It is a project as ambitious as Egypt's ancient pyramids.
Built from scratch to escape Cairo's choking pollution, a planned new capital will feature an airport larger than London's Heathrow, a building taller than Paris's Eiffel Tower and more than 10,000 km (6,200 miles) of boulevards, avenues and streets.
The city, meant to be built within just seven years, was unveiled last week at the Sharm El-Sheikh economic summit, where President Abdel Fattah al-Sisi urged foreign investors to help Egypt recover from the turmoil triggered by the 2011 uprising.
But the plan was not universally welcomed, with residents of Cairo questioning the need to replace their 1,000-year-old capital with a shiny new city that, if it ever rises from the nearby desert, will rely heavily on Gulf Arab financing.
"If we need to move some buildings and some government employees, that's fine. But buildings don't make a capital, history does," said Amr Karim, a doorman at one of Cairo's art deco buildings in the Agouza district.
A number of countries conjured up new capitals in the last century, such as Brasilia in Brazil, which was founded in 1960, Canberra in Australia, founded in 1913, and Astana, which became the administrative centre of Kazakhstan in 1997.
Egypt's ambitions are on an even larger scale.
Its new capital is eventually designed to cover some 700 sq km (435 sq miles), roughly the size of Singapore, contain 1.1 million homes and create 1.75 million jobs, according to its promotional website.
It will also cost some $300 billion to complete, according to Mohamed Alabbar, the United Arab Emirates real estate tycoon who helped develop the Burj Khalifa skyscraper in Dubai and who is leading the mega Egyptian venture.
To put that in perspective, the CIA handbook says Egypt's total gross domestic product in 2013 was $262 billion.
After removing Islamists from power in 2013 and becoming president a year later, Sisi has announced a raft of proposals, including an expansion of the Suez Canal, promising to usher in a new era of prosperity for Egypt's 90-million strong population -- some nine million of whom are estimated to live in Cairo.

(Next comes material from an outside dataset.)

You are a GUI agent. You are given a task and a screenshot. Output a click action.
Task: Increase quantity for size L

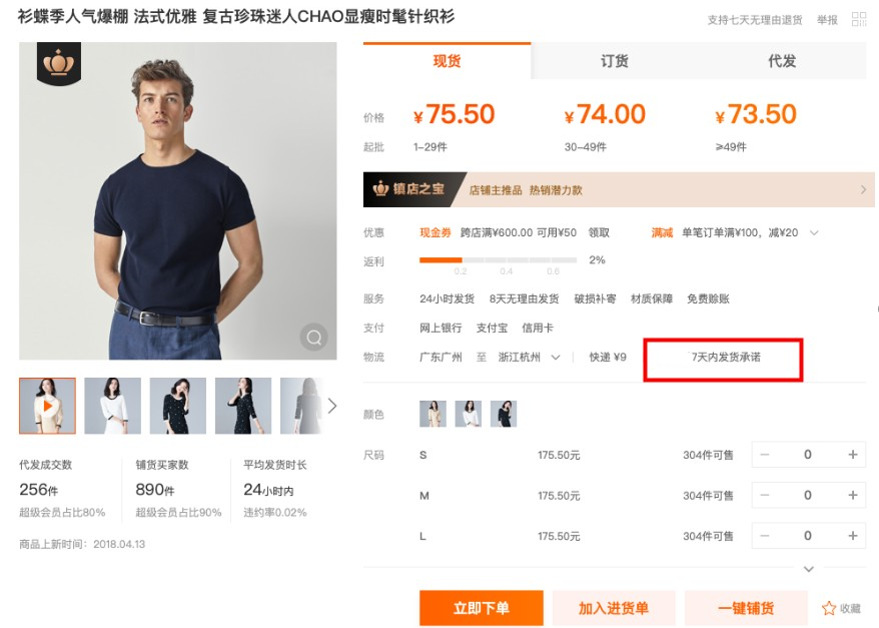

With Cairo's roads permanently clogged by bumper-to-bumper traffic and its housing crisis so acute that tens of thousands of people live among the tombs of the city's necropolis, the possibility of starting with a clean slate seems appealing.
But it is not a new idea, and the precedents are worrying.
Ill-conceived 'new cities' have sprung up on the outskirts of Cairo before, only for many to end up largely empty or just housing the super-rich, with a lack of infrastructure and transport deterring ordinary people from relocating.
"This will only be for the wealthy," said electrician Mohamed Hassan, 27, sitting at a cafe in a run-down Cairo neighbourhood. "For us, we will just continue eating fava bean and falafel sandwiches," he added referring to the staple diet for most of Egypt's myriad poor.
Some Cairenes say the cash would be better spent on improving basic infrastructure in a country where more than one in four people live in poverty, according to U.N. data.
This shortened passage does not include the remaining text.